• Stored items:
--------------------
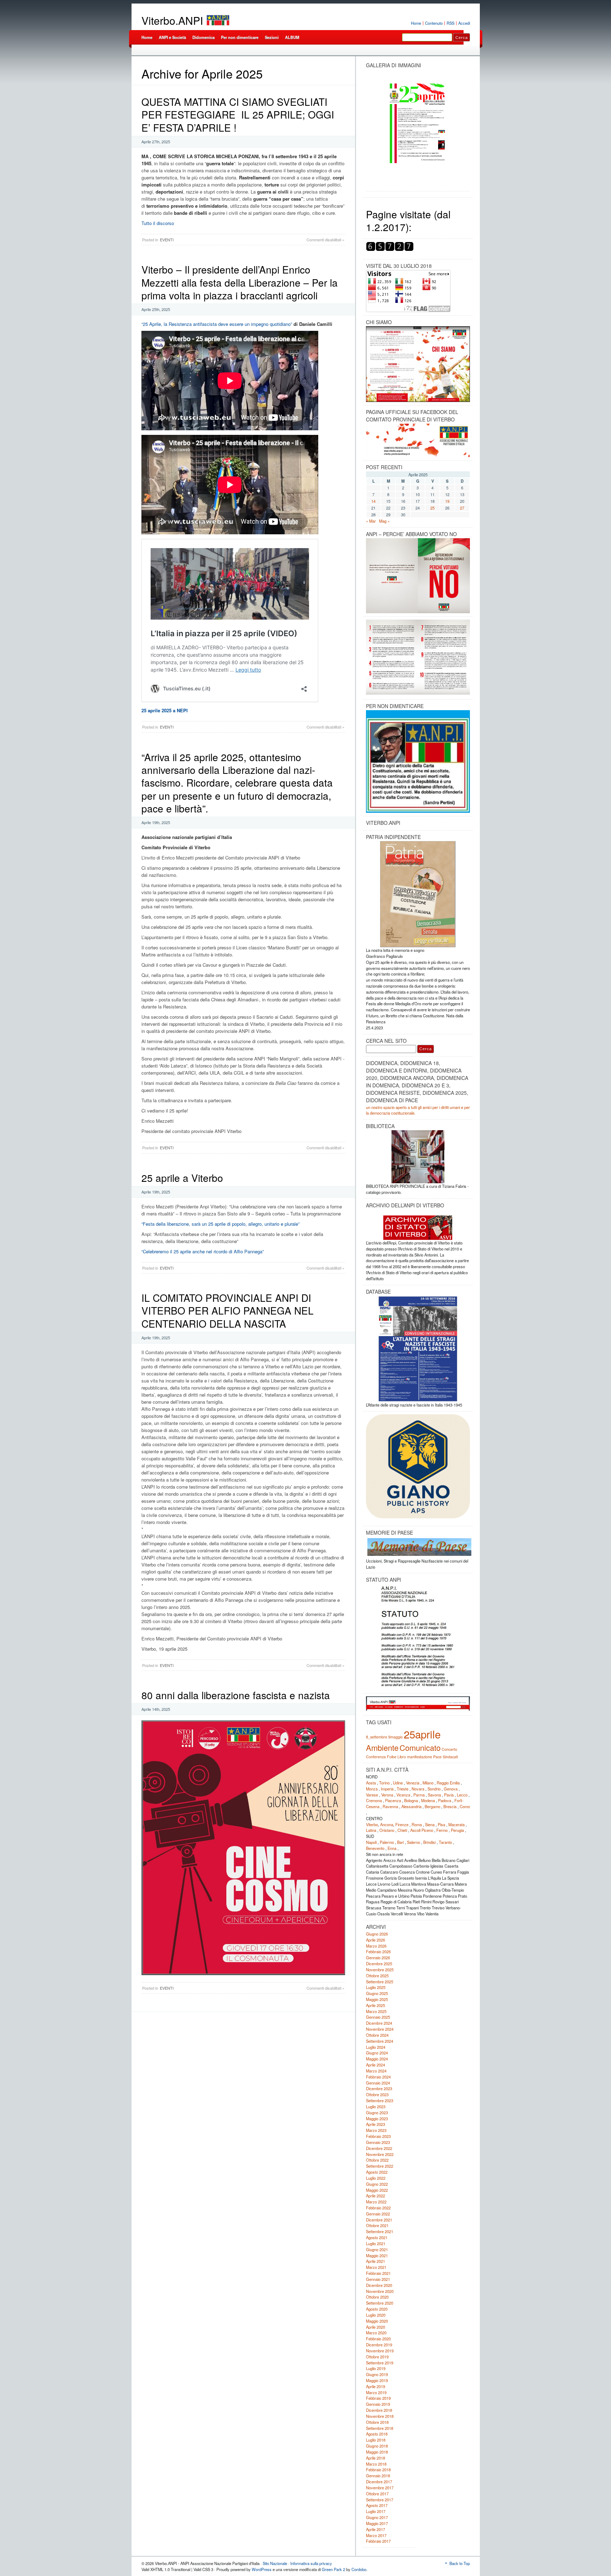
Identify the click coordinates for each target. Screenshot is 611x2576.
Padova (444, 1800)
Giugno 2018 (377, 2446)
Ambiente (382, 1747)
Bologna (411, 1800)
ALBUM (292, 37)
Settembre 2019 (379, 2362)
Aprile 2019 (375, 2386)
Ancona (386, 1824)
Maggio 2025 (377, 1999)
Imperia (387, 1789)
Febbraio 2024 (378, 2077)
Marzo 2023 (376, 2130)
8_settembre (376, 1737)
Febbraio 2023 (378, 2136)
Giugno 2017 (377, 2517)
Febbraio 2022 (378, 2207)
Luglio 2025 (375, 1987)
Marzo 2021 (376, 2267)
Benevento (375, 1848)
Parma (419, 1795)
--------------------
• YOUR ASSIGNMENT: Once the line with "Febbraio 2024 (378, 2077)" is located in the data above, repeat it and every later line through the end, exactly.

• YOUR SOLUTION:
Febbraio 2024 (378, 2077)
Marzo 2023 (376, 2130)
8_settembre (376, 1737)
Febbraio 2023 (378, 2136)
Giugno 2017 (377, 2517)
Febbraio 2022 (378, 2207)
Luglio 2025 (375, 1987)
Marzo 2021 (376, 2267)
Benevento (375, 1848)
Parma (419, 1795)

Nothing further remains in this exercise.